**Problem requirements:**
Keep only the lines of the material below that contain the string "screenshot" with its case matched, and copy each of those lines in full.

**Task material:**

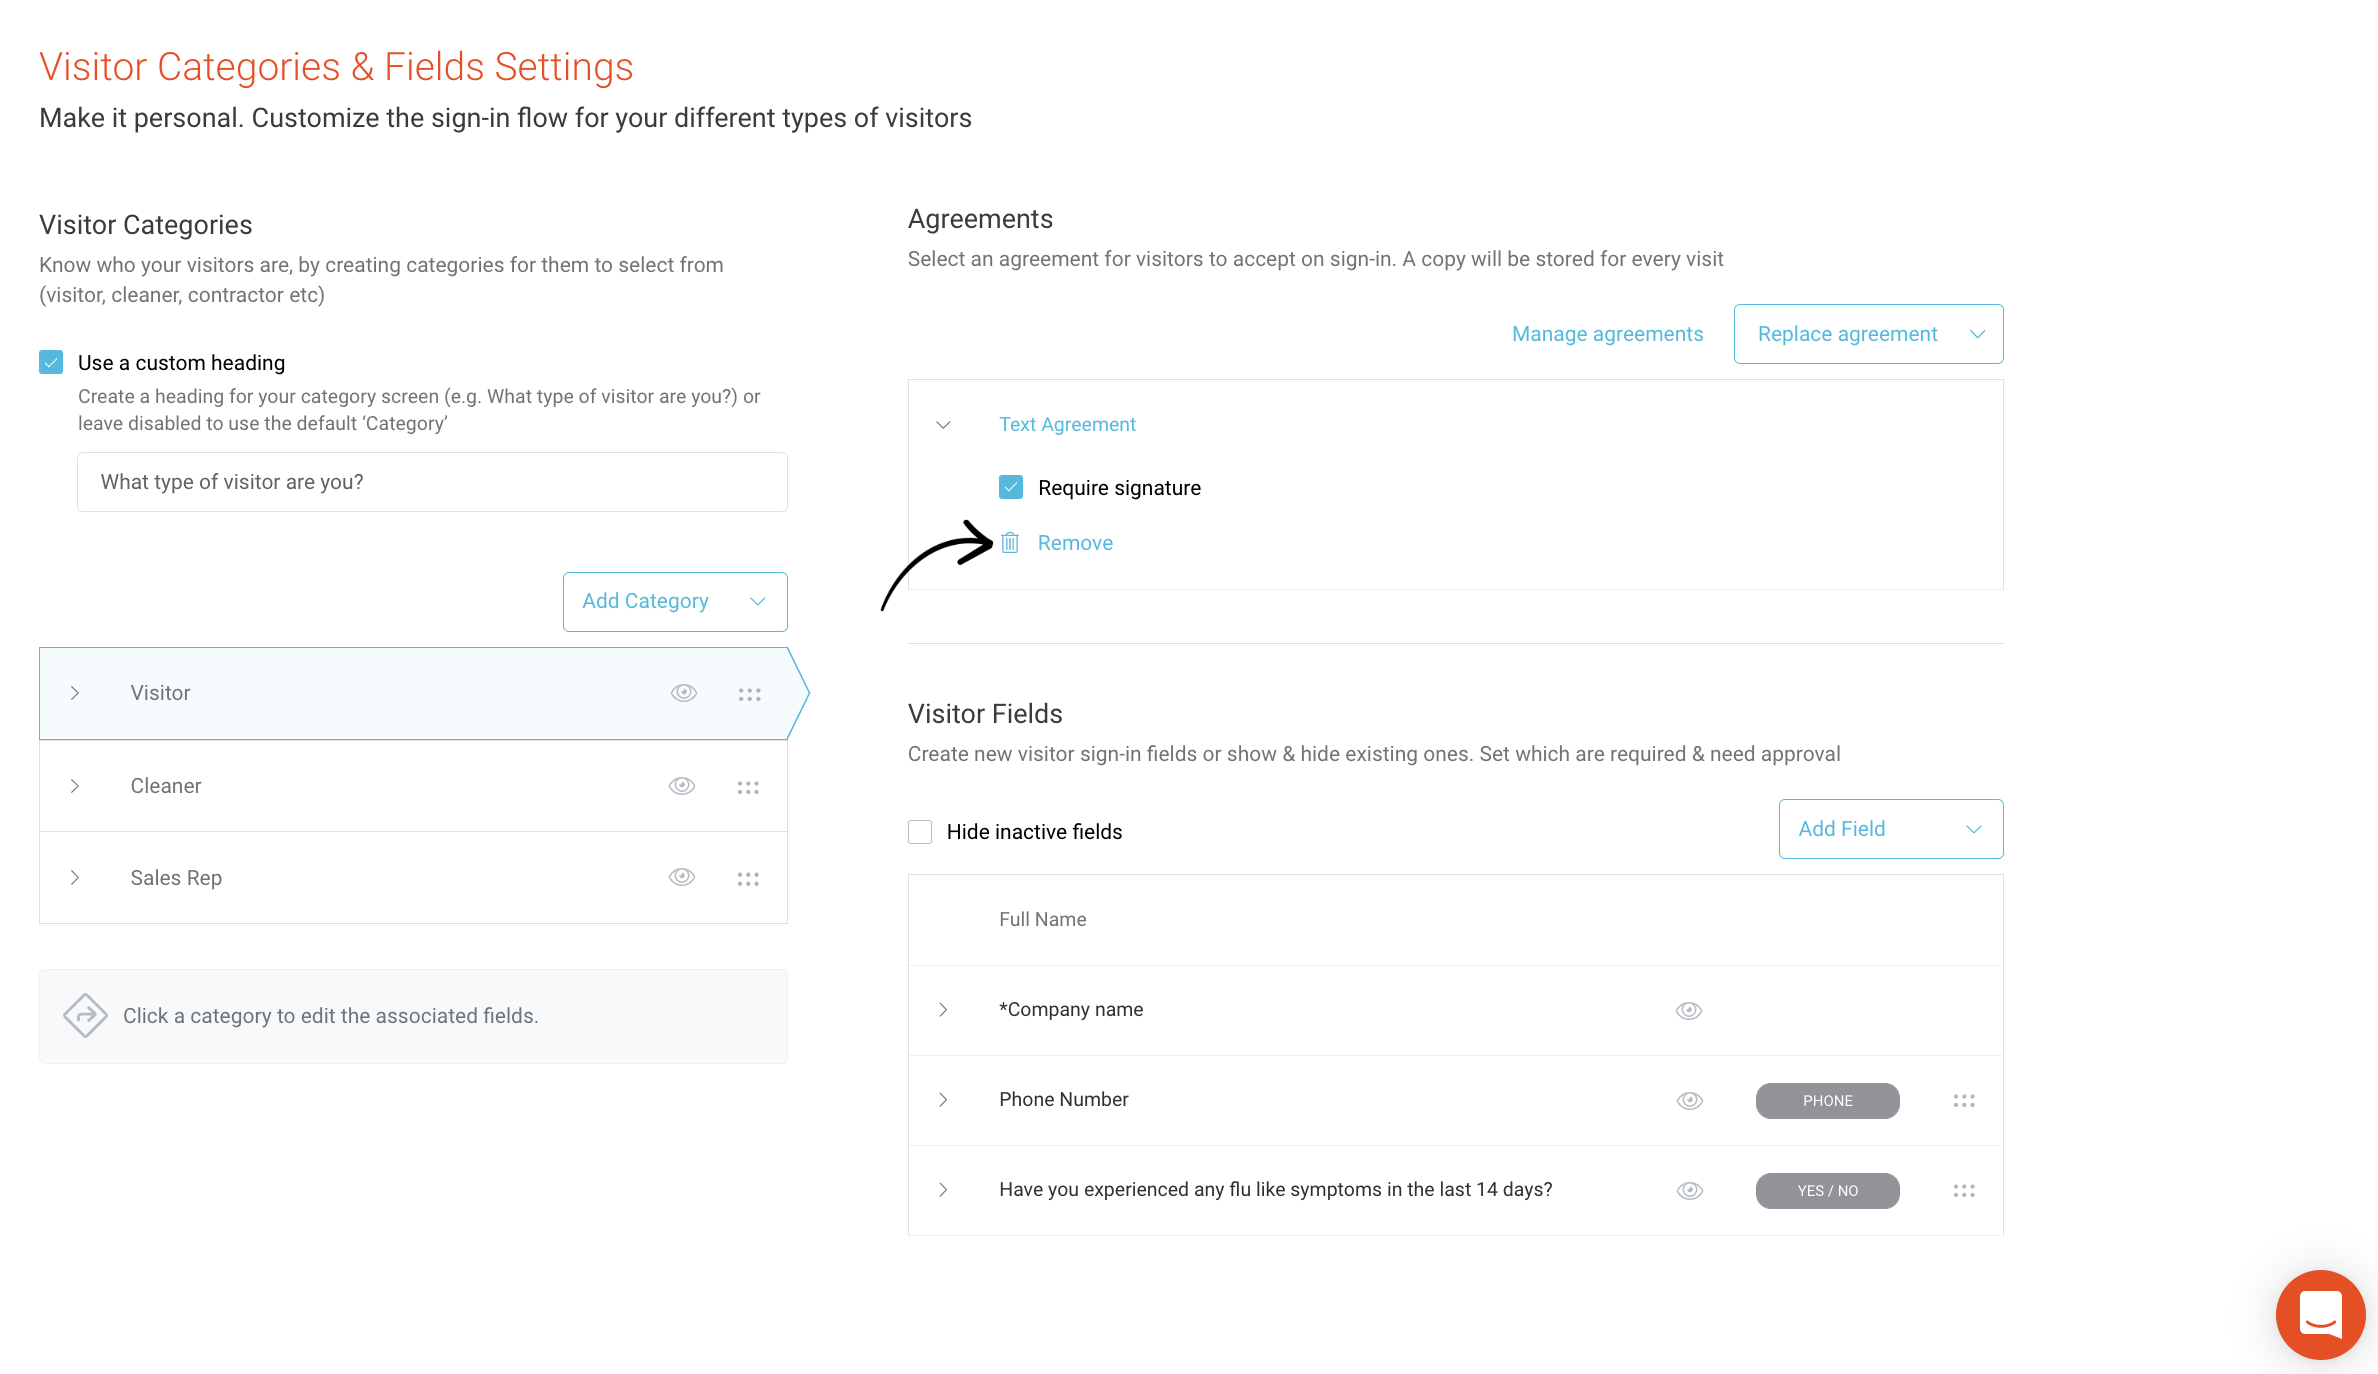Open the Replace agreement dropdown
The height and width of the screenshot is (1374, 2378).
[x=1868, y=334]
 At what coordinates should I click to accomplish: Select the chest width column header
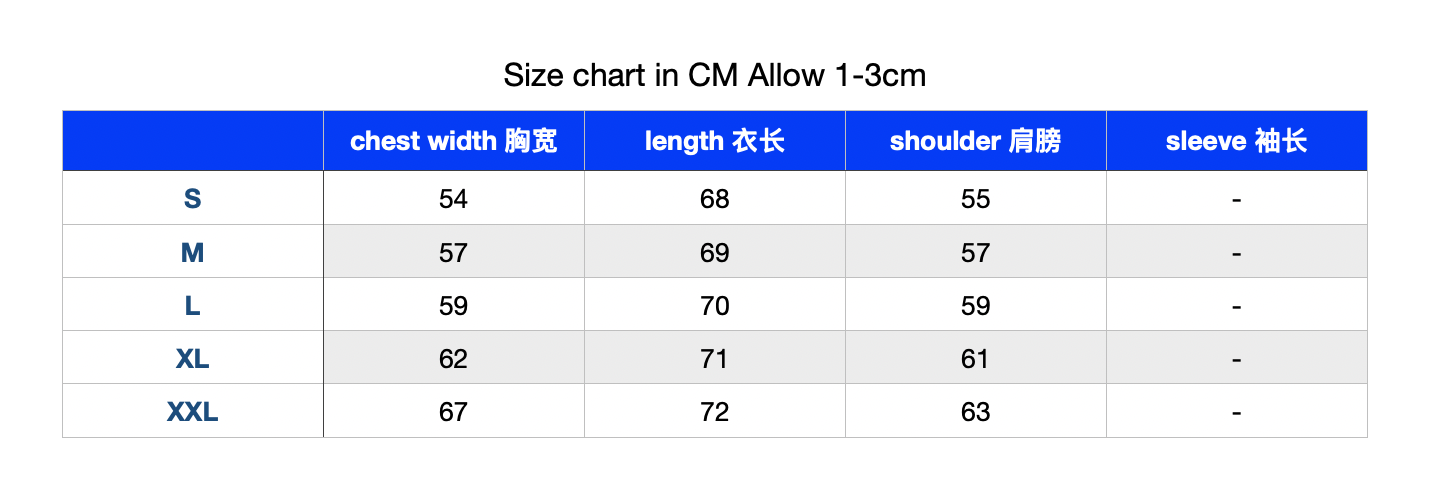coord(454,141)
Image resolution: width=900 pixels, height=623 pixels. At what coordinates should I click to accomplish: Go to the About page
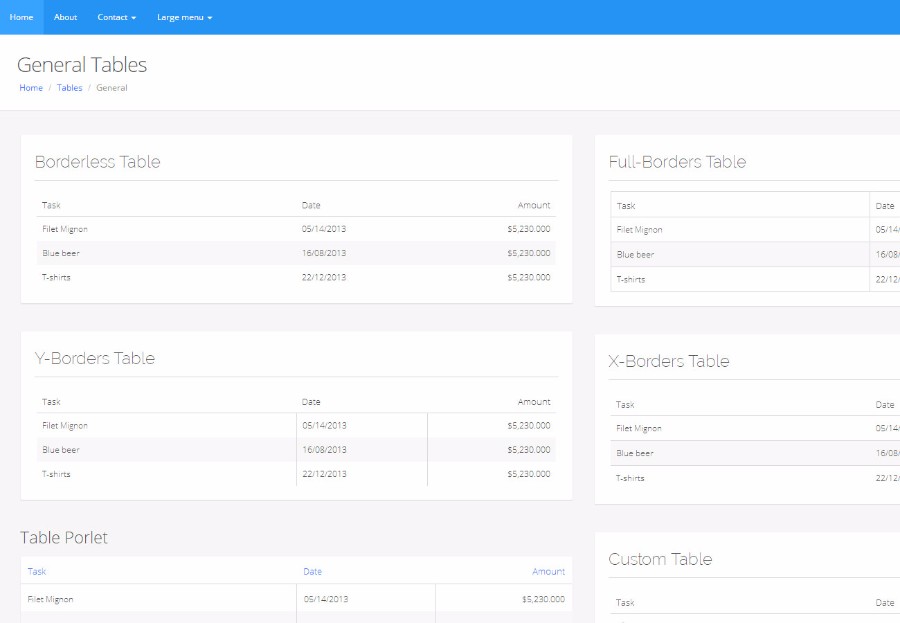tap(65, 17)
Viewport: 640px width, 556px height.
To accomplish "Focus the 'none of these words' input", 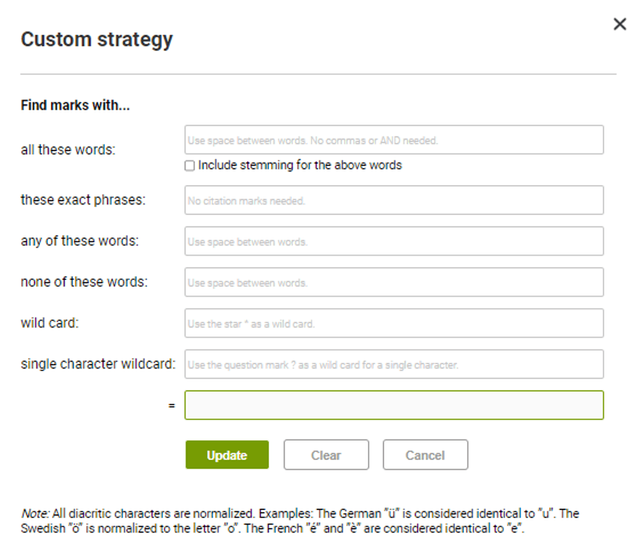I will 394,283.
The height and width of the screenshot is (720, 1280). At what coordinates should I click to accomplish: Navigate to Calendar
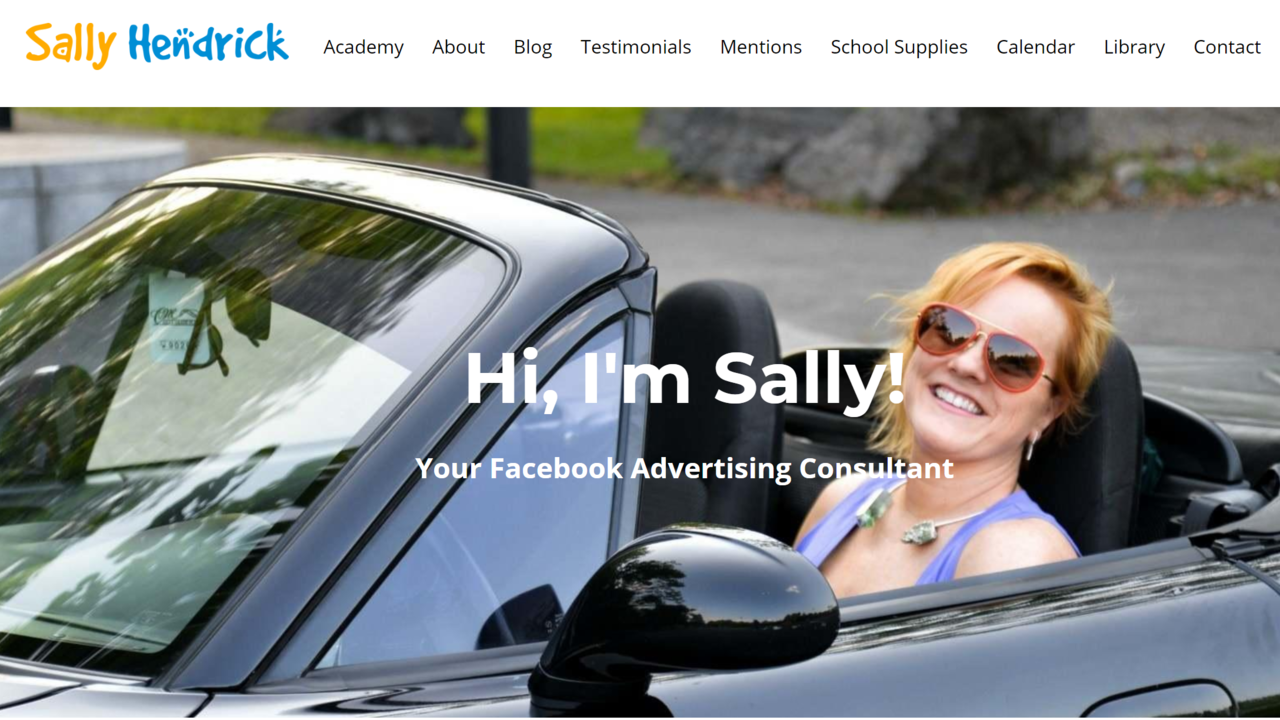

**Output for this task:**
The height and width of the screenshot is (1374, 2378).
The height and width of the screenshot is (720, 1280). At what coordinates should I click to accomplish: Navigate to Calendar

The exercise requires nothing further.